British Cycling was busy trying to put out the last fire on Thursday when the flames of latest one were licking up the walls of the Manchester Velodrome.

Its chairman arrived in an upstairs meeting room clutching the incomplete details of an ‘action plan’ triggered by an independent review into allegations of a bullying culture in the organisation: a review yet to be concluded because it has thrown up far more uncomfortable evidence than anticipated. The promised deadline keeps slipping back.

Jonathan Browning recited the highlights of “39 points” which the governing body is going to be terribly busy fulfilling, to deal with review findings which no-one is willing to tell us about. None of them dealt with the elephant in the room: the liberal dishing out of a unlicensed drug to cyclists from a medical store almost directly below the place where the chairman sat, which a parliamentary select committee has helped reveal.

The room in question was shared by the governing body and Team Sky, whose lines of demarcation became so blurred that British Cycling’s drugstore effectively became Team Sky drugstore. It was easy come, easy go, with precisely no records kept of why very substantial amount of triamcinolone, the unlicensed corticosteroid and substantial aid to weight loss, was dispensed by the governing body and whether Sir Bradley Wiggins was the beneficiary of some, or all of it.

It was in keeping with the way that the governing body has been sleep-walking through the disastrous investigation into this and more suspicious activities that not one of the burning questions about Sir Bradley Wiggins, his doctor Richard Freeman and the copious quantities of triamcinolone could be answered on Thursday.

Bradley Wiggins says he did not seek unfair advantage from drugs

Browning, who was accompanied by UK Sport chief executive Liz Nicholls, did not even know whether that medical supplies room at the heart of the controversy was still shared by British Cycling and Team Sky. “If there is nobody that knows the answer I’m sure we can find that out,” he said looking around the room for an answer. None was forthcoming and staff had to be dispatched to ascertain an answer.

• **RECORDS**:
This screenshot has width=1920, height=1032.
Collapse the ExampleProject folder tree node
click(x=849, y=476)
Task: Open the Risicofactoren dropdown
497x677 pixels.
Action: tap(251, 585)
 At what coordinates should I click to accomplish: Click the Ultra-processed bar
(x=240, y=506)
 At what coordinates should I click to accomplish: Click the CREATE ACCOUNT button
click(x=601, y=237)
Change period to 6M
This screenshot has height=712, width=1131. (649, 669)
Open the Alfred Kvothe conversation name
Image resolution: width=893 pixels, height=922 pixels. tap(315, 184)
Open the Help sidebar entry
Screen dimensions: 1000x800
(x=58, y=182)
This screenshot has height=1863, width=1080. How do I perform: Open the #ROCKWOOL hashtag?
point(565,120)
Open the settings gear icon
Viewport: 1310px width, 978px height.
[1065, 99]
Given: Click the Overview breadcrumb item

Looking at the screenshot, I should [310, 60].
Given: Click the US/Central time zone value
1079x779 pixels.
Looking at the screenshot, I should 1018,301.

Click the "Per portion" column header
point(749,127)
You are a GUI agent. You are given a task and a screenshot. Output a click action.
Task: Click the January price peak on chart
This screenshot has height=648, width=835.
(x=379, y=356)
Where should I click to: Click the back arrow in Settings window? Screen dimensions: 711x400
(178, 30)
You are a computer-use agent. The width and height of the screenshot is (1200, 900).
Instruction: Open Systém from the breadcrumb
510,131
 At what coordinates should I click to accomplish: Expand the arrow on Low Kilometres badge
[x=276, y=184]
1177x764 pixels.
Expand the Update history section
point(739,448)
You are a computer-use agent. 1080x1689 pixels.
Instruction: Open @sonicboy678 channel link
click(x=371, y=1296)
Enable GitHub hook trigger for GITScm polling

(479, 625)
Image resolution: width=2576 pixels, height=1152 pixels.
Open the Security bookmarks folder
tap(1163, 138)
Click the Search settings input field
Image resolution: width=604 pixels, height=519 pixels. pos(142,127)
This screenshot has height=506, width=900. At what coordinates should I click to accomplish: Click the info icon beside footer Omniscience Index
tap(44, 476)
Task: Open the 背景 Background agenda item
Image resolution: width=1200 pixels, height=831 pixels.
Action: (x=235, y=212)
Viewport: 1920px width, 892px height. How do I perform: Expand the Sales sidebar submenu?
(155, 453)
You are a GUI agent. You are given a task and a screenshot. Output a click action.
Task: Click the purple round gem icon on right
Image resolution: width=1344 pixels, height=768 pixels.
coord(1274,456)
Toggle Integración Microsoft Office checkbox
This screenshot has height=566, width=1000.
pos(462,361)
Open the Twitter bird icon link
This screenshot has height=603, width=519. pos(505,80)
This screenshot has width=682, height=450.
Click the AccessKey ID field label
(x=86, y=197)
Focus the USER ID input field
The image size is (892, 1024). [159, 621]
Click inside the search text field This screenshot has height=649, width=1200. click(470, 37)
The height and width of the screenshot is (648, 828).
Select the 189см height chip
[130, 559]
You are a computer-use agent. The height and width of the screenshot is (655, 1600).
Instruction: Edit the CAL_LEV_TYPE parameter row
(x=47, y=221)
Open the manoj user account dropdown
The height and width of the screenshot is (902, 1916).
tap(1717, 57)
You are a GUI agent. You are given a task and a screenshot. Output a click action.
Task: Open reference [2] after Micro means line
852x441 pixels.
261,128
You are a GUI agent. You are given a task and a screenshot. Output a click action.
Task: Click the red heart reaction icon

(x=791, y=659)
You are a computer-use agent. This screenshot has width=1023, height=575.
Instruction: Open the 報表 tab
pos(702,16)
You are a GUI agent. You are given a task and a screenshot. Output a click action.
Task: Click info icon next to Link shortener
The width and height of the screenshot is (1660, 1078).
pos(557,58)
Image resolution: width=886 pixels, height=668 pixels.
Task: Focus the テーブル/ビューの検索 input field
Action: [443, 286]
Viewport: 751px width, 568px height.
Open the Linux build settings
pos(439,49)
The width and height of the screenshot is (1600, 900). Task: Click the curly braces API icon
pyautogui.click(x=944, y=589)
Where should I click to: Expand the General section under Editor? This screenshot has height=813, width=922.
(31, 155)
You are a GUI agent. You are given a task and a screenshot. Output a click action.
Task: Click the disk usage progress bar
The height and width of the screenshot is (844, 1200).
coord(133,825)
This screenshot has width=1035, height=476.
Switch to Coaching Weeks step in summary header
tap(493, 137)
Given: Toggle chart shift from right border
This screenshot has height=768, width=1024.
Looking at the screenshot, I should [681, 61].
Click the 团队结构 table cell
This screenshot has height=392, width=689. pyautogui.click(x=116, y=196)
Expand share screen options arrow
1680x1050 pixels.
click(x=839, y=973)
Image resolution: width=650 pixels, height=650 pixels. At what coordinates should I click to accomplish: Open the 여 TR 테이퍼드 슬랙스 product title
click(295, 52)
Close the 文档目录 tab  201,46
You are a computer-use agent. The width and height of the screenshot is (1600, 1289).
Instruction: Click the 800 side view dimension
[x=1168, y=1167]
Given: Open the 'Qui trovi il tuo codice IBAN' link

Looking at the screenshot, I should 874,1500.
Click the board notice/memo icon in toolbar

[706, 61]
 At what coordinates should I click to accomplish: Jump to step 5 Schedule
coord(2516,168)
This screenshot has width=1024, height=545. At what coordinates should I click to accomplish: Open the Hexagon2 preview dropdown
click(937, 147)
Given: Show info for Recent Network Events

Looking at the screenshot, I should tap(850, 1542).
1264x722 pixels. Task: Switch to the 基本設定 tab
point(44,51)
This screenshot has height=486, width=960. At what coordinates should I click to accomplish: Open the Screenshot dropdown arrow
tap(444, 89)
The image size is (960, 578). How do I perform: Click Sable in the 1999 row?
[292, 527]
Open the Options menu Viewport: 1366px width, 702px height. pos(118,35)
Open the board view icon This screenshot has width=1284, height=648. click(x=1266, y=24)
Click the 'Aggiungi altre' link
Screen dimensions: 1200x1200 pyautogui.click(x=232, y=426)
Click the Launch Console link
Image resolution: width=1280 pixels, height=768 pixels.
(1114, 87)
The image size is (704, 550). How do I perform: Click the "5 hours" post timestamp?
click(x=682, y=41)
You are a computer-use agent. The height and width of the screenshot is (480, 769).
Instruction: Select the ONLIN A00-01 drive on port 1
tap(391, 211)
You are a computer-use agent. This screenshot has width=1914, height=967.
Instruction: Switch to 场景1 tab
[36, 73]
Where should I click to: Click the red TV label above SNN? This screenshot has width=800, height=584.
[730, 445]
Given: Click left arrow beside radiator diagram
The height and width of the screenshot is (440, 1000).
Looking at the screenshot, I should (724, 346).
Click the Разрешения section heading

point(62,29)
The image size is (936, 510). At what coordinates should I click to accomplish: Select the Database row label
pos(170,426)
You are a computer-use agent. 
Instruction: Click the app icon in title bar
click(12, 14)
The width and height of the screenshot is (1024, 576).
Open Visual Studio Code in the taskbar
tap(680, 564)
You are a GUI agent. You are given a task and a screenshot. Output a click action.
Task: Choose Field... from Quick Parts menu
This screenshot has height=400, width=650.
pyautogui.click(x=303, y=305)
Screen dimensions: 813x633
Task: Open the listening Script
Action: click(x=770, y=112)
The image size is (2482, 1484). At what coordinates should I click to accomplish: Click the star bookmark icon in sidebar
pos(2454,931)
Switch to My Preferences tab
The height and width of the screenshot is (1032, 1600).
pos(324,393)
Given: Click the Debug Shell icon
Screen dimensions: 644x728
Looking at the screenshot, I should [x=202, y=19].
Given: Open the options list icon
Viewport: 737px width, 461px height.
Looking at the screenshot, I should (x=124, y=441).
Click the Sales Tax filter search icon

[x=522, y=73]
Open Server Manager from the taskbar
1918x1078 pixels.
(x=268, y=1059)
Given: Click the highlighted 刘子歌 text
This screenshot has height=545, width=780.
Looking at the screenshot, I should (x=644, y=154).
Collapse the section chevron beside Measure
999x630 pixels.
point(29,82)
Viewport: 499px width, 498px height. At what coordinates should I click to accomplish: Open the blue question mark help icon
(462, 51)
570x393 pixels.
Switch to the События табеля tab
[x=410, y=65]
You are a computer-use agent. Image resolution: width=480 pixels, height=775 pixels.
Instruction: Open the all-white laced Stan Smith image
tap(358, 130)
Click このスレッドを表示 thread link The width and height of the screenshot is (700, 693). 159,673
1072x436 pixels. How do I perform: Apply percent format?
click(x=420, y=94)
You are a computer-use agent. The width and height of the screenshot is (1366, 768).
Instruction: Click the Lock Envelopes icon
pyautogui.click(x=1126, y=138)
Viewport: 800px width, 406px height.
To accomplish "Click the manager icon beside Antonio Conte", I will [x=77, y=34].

• **WORK TO COMPLETE**: Rewrite the British Cycling article from "Bradley Wiggins says" up to and including "ascertain an answer.", putting "Jonathan Browning" in place of "Browning".

• **RESPONSE BOX**:
Bradley Wiggins says he did not seek unfair advantage from drugs

Jonathan Browning, who was accompanied by UK Sport chief executive Liz Nicholls, did not even know whether that medical supplies room at the heart of the controversy was still shared by British Cycling and Team Sky. “If there is nobody that knows the answer I’m sure we can find that out,” he said looking around the room for an answer. None was forthcoming and staff had to be dispatched to ascertain an answer.